Business to Business VPNs (Extranets) share sensitive data with multiple organizations, so demand the highest level of security and scalability. This requires public key encryption and secure key exchange, both of which are designed to eliminate the risk of the key becoming known to an unauthorized party. One party possesses a private unlocking key and makes a public locking key.

This technique can also be used to create a digital signature, which is a one way transformation of a clear message encrypted using a key and appended to the plain message. This transformation makes it possible to authenticate the sender of the message and verify that the message has not been altered since being sent by the author. Public key encryption is very CPU-intensive. It is used for small amounts of data, typically the athentication phase and not the bulk information transfer phase, where strong security is required.

The forthcoming BBV feature set will use Public Key Encryption through a Public Key Infrastructure supporting Digital Certificates.

Network Address Translation (NAT)

Network Address Translation (NAT) allows computers on a private network to access the Internet without requiring their own global (public) Internet address.

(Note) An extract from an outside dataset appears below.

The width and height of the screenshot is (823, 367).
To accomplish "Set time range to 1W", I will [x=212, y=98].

NAT modifies outgoing network packets so that the return address is a valid Internet host (usually the address of the ePipe itself). Return (incoming) packets have their destination address changed back, and are relayed to the client host, thereby protecting the private addresses from public view.

There are two reasons to use NAT:

  1. ISPs are reluctant to give out large numbers of addresses. If you have more computers than you can get addresses, NAT allows those computers to access the internet (outgoing traffic is re-written to use one of the globally valid addresses allocated for your use).

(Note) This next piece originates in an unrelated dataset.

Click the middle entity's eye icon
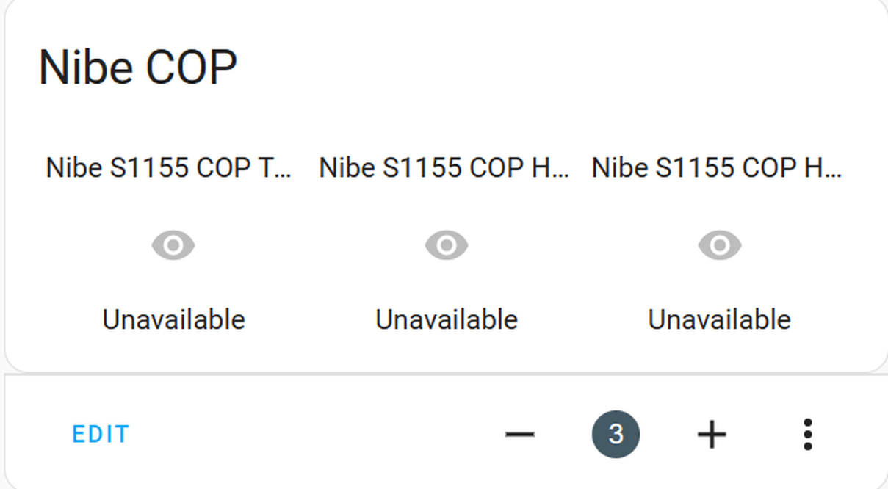 tap(447, 245)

  2. You do not want your internal network addresses shown on the Internet. With NAT, all traffic will be shown as coming from the ePipe, yet clients will still be able to access the Internet as normal.

Easy, secure access to the Internet for client computers

With ePipe and NAT, you can give your client computers addresses from the IP ranges reserved for private use (no need to buy extra network addresses from an ISP), and your ePipe will allow those client computers to access the Internet. Other Internet users will not be permitted to access your client computers (so they are secure), yet those same client computers can still access the Internet as if they were directly connected.

Packet Filtering

If you need to allow outside traffic (from the Internet) to enter your network, ePipe puts you back in control. You can restrict which hosts are allowed to enter, to which computers they may connect, and to what services. For example, you can allow connections only to the WWW server, or permit another organization access to a particular shared area of a fileserver.

You can also restrict the kinds and destinations of outgoing traffic that are permitted. Certain local clients may be permitted to access the Internet, while others may be denied.